Current Chronopolis collections include copies of the Inter-university Consortium for Political and Social Research and California Digital Library collections. "Multiple copies of collections are critical," Fran said, "to mitigate the risk of data loss due to error, power outage, natural disaster or other unforeseen circumstances at one of the sites."
She is concerned about the inevitable data infrastructure crisis that both the research community and the general public is headed for, and she wants to spread awareness that digital preservation and its enabling infrastructure is a critical issue. "In addition to digital research collections, many of us also care about saving digital family photos and the contents of our hard drives, although we may not think of this as digital preservation," she said. "Virtually everyone cares about preservation of some digital entity but we have not achieved the broad societal awareness of the issues of digital preservation in the same way that the general public is aware of other issues like global warming or stem cell research."
With Brian Lavoie from OCLC, Fran is the co-Chair of the Blue Ribbon Task Force on Sustainable Digital Preservation and Access (external link), which aims to "develop a set of economically viable recommendations to catalyze the development of reliable strategies for the preservation of digital information." Fran is encouraging the task force to take an active role in spreading awareness of personal digital preservation to a wider audience.
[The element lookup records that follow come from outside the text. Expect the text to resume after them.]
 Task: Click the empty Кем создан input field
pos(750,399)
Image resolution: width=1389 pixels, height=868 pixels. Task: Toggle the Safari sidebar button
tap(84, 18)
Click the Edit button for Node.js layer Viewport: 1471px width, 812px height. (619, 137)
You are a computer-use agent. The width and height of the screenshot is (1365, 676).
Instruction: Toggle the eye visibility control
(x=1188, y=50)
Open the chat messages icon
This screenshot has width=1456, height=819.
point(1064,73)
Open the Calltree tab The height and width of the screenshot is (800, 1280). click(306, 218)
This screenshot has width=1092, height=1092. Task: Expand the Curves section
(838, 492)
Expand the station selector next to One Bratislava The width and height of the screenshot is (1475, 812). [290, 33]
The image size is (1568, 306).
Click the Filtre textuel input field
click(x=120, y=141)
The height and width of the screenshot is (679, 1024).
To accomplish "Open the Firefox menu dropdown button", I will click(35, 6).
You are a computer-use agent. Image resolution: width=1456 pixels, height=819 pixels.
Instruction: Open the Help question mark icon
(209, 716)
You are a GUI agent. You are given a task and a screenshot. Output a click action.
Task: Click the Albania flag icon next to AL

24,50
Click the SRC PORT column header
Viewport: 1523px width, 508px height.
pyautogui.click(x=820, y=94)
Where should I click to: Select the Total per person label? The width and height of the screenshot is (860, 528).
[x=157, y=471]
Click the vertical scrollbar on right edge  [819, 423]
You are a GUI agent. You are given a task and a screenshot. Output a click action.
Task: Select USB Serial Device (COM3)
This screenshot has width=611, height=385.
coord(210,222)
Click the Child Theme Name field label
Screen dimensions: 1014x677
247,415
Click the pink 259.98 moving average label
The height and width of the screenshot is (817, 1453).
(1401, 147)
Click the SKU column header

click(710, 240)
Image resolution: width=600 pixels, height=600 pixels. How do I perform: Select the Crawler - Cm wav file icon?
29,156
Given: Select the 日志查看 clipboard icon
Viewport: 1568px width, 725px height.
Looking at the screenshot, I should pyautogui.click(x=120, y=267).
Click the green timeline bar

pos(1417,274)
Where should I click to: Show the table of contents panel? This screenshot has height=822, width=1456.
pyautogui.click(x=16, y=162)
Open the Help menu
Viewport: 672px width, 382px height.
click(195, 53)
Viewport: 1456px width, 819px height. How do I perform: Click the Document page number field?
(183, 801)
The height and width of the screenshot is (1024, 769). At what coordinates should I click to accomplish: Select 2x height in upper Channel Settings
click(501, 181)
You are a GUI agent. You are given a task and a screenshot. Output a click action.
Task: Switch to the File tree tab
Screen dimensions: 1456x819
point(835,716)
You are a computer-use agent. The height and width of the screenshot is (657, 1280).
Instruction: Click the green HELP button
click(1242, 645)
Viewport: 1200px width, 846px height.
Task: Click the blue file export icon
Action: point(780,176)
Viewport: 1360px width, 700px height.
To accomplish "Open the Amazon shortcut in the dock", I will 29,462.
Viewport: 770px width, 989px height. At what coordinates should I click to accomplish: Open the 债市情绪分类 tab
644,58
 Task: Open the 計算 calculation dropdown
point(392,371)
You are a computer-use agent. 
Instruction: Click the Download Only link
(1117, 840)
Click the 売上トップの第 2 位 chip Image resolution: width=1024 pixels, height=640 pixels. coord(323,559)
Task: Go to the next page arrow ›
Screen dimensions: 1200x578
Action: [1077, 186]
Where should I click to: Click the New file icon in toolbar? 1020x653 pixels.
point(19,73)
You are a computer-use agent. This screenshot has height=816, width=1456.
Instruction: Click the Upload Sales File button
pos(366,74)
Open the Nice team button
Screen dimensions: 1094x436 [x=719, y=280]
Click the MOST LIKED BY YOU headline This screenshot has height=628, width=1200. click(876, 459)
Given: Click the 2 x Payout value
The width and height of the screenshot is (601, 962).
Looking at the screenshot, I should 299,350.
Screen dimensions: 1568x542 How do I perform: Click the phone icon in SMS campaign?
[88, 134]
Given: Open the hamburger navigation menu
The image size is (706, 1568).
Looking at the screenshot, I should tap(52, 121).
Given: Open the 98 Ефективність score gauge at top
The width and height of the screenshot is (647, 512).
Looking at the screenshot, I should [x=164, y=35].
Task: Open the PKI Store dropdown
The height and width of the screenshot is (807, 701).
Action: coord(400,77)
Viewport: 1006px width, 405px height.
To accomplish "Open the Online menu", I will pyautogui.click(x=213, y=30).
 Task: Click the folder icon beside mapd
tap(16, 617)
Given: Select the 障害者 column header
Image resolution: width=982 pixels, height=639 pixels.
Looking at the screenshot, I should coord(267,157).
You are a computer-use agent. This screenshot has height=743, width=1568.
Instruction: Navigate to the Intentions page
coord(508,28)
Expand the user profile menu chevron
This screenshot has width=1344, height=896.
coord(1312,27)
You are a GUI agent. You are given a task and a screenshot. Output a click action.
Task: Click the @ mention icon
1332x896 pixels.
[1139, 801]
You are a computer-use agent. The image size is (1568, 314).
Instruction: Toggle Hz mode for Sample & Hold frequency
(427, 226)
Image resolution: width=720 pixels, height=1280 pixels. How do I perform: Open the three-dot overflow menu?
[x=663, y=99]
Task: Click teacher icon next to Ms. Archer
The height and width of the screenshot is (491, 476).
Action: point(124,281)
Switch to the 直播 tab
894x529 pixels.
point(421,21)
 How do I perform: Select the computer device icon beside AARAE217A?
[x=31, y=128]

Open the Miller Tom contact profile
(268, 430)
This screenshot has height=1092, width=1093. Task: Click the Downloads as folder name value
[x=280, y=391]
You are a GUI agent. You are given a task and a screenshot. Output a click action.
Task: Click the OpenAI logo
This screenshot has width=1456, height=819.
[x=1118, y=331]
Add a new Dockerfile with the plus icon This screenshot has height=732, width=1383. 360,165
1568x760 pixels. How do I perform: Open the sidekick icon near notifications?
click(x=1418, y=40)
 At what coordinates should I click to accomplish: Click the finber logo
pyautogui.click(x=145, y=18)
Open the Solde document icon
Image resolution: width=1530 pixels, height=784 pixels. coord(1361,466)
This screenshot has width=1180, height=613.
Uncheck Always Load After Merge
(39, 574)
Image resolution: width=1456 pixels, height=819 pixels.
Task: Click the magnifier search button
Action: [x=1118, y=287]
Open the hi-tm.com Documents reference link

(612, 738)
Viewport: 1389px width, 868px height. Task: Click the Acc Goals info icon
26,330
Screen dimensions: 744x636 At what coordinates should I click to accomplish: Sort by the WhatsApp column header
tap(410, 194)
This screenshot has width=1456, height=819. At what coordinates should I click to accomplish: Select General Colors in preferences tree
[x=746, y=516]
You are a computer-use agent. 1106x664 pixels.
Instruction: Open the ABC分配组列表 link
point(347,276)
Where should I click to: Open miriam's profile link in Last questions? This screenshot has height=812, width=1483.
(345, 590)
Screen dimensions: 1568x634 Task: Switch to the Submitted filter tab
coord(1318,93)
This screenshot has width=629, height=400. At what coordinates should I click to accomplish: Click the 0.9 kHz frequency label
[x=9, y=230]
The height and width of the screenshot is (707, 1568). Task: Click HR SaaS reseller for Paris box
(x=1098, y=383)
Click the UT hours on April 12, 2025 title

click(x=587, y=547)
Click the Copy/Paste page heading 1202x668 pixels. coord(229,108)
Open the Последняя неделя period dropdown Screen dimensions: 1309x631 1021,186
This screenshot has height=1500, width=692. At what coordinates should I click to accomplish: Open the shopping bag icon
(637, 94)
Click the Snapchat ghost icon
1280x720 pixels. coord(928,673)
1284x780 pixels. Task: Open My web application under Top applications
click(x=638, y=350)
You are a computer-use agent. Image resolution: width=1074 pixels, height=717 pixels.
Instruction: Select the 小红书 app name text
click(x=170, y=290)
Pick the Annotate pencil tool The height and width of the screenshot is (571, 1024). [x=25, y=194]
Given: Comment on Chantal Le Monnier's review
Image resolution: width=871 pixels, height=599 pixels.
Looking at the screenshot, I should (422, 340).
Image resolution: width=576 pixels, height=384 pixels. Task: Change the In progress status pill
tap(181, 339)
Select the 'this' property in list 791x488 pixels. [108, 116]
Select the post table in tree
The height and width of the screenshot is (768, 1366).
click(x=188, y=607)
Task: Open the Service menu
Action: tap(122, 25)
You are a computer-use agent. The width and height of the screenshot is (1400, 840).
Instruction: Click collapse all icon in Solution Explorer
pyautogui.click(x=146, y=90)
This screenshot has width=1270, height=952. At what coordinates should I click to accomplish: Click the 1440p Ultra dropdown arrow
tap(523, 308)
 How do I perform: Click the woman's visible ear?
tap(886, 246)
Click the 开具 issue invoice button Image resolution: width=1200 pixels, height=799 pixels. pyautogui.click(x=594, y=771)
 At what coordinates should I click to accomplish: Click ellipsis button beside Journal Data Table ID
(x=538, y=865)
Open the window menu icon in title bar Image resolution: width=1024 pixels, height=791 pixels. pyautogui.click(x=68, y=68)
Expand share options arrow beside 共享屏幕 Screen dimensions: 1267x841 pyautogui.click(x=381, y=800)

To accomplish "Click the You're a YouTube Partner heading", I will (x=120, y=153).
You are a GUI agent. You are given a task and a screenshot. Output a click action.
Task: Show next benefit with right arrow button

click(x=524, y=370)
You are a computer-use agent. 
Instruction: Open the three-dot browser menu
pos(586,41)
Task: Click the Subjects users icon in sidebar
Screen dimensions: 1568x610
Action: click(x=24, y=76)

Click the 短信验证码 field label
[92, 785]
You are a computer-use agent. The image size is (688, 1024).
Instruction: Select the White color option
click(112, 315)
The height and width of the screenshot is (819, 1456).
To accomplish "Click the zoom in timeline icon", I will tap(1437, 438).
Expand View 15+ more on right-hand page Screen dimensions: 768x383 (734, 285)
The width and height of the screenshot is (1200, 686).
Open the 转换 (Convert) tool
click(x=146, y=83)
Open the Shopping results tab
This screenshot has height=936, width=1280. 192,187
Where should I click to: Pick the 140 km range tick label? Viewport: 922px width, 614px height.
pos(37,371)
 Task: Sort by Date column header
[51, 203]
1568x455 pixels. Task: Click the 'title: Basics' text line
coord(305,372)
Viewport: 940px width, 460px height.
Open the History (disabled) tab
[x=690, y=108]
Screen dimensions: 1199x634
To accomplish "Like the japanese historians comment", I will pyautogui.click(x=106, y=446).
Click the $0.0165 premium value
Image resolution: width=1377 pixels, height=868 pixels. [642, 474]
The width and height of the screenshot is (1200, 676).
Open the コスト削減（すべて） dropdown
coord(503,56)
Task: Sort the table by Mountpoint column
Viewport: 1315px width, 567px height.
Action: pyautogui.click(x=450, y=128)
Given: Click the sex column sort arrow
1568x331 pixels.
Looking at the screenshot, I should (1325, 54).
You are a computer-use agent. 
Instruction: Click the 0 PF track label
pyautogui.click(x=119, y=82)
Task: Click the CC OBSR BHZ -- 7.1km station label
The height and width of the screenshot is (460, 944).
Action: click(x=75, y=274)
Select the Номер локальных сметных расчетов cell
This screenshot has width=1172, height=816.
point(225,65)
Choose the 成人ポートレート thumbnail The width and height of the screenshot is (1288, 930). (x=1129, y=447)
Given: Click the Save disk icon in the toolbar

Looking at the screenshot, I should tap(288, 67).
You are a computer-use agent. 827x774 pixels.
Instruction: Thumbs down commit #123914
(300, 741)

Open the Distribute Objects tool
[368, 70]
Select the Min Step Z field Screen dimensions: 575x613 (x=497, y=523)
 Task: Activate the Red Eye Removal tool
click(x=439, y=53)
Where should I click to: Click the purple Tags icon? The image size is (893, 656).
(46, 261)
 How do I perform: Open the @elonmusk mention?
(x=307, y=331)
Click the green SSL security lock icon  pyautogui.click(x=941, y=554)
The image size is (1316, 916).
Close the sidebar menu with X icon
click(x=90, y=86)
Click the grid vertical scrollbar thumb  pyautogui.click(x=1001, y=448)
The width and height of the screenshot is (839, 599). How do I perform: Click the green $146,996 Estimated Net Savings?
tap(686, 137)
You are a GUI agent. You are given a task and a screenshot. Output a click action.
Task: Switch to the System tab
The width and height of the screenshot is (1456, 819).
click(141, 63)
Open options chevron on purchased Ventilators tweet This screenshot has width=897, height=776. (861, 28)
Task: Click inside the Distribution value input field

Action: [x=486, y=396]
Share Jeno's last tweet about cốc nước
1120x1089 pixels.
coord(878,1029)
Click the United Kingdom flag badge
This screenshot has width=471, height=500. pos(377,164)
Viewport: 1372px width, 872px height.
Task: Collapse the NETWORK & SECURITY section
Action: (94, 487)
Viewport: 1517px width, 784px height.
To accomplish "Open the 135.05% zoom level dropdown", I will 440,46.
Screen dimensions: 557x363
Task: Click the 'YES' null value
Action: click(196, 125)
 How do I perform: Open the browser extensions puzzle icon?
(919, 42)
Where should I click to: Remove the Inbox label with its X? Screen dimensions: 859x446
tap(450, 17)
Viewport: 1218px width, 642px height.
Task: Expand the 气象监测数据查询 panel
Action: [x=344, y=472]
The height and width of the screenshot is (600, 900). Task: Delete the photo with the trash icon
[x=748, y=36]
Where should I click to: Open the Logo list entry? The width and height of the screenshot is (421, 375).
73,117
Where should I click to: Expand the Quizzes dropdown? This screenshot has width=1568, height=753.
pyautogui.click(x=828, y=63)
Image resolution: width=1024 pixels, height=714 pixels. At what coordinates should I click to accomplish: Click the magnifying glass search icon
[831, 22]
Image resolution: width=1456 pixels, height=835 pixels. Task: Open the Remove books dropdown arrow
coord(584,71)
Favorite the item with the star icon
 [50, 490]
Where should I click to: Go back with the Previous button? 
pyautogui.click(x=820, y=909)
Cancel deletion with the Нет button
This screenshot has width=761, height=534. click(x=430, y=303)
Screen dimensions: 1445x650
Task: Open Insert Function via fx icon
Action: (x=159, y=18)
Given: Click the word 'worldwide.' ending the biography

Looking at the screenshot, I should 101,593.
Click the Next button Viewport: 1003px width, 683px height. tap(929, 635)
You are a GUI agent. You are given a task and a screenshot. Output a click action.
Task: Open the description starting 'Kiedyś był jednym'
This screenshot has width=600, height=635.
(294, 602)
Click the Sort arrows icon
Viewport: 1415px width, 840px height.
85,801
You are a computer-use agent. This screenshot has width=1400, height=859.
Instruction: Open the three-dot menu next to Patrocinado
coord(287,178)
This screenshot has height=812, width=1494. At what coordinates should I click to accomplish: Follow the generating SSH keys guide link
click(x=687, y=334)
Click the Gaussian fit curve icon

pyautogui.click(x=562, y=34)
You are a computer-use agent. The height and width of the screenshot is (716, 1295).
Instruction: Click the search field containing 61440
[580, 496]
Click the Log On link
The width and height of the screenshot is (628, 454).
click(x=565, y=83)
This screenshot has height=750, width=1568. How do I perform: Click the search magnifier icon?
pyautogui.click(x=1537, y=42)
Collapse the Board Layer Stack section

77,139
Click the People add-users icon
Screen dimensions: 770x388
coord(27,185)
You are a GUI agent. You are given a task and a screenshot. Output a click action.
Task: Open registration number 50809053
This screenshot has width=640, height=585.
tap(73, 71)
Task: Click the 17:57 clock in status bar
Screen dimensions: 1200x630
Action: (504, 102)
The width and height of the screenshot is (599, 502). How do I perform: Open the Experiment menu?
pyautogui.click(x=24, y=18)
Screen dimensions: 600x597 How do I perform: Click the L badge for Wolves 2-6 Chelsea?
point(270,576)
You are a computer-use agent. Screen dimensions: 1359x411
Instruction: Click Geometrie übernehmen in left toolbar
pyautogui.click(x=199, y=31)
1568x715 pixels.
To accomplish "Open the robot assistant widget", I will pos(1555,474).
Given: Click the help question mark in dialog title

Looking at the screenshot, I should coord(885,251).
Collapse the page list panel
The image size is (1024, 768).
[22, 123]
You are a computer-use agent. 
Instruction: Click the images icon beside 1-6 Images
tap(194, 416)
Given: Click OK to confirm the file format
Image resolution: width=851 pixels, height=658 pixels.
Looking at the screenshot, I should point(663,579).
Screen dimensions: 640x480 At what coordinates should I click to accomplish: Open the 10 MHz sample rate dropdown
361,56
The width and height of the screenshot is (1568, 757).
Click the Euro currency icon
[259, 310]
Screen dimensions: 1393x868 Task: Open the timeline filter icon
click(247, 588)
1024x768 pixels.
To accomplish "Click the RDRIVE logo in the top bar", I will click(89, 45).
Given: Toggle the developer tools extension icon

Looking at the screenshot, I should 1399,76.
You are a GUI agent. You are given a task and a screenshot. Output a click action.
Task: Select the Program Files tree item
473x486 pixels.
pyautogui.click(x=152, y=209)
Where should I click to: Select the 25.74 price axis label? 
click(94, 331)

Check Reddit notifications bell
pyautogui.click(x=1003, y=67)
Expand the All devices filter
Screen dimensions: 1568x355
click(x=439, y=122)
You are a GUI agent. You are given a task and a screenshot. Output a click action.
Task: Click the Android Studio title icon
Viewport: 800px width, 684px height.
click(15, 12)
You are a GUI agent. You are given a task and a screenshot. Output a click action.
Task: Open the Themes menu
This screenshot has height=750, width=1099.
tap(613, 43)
But there is something else about working with archives and libraries that tantalizes her. As a computer scientist with a background in grid, parallel and high-performance computing, she ponders the possibilities of what can be done with all of that juicy data after we preserve it.
Fran understands that, though cultural-heritage institutions are still working out storage and preservation issues, it will not be long before researchers want to work with data in imaginative ways. For example, researchers might analyze archived Web sites to glean social patterns and cultural contexts or cross refer digital newspapers and TV Web sites to model how media influences voting and public opinion. And in a networked environment researchers can collaborate more efficiently and publish their findings directly into a digital library.
She gives an example of how scientists can use brain-image data to improve surgery. "SDSC has worked with surgeons at Brigham and Women's Hospital on image-guided neuroscience," she said. "During a long operation to remove brain tumors, the brain deforms. Updated images of the brain during surgery can help neurosurgeons continue to differentiate accurately between diseased and healthy parts of the brain. The ability to incorporate digital imaging as a tool for improving surgical outcomes can make a tremendous difference."
Part of Fran's job is to provide the means, using SDSC resources, to enable the effective use of data for research and education. She loves problem solving and working with researchers to use technologies in new, interesting, effective and empowering ways. "Leading SDSC has given me the opportunity to come to work every day and make a difference for the research community," she said. "SDSC's terrific staff and powerful cyberinfrastructure have helped scientists do everything from creating new approaches to the design of cancer drugs to understanding how the Universe formed after the Big Bang. It's also introduced me to the world of digital data and helped create an abiding intellectual passion for its issues."
As for digital preservation in general, Fran's vision is both grand and rooted in reality. "Data is the natural resource of the information age," Fran said. "Data is fragile and needs to be stewarded in the 'cyberworld' just like we need to take care of rain forests and the environment in the physical world. Preserving valued data in the information age is fundamental to ensure that it will continue to inform and enrich our world for the foreseeable future."